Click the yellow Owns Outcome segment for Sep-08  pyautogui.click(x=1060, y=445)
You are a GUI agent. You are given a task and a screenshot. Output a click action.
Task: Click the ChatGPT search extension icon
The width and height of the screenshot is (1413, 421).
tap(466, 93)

□ □ □ □ □

▶ _What is being asked_
No lines before the one containing "You are a GUI" belong in the answer; write out that line and each one after it exactly, through the end of the records.

▶ _Task answer_
You are a GUI agent. You are given a task and a screenshot. Output a click action.
Task: Click the ChatGPT search extension icon
The width and height of the screenshot is (1413, 421).
tap(466, 93)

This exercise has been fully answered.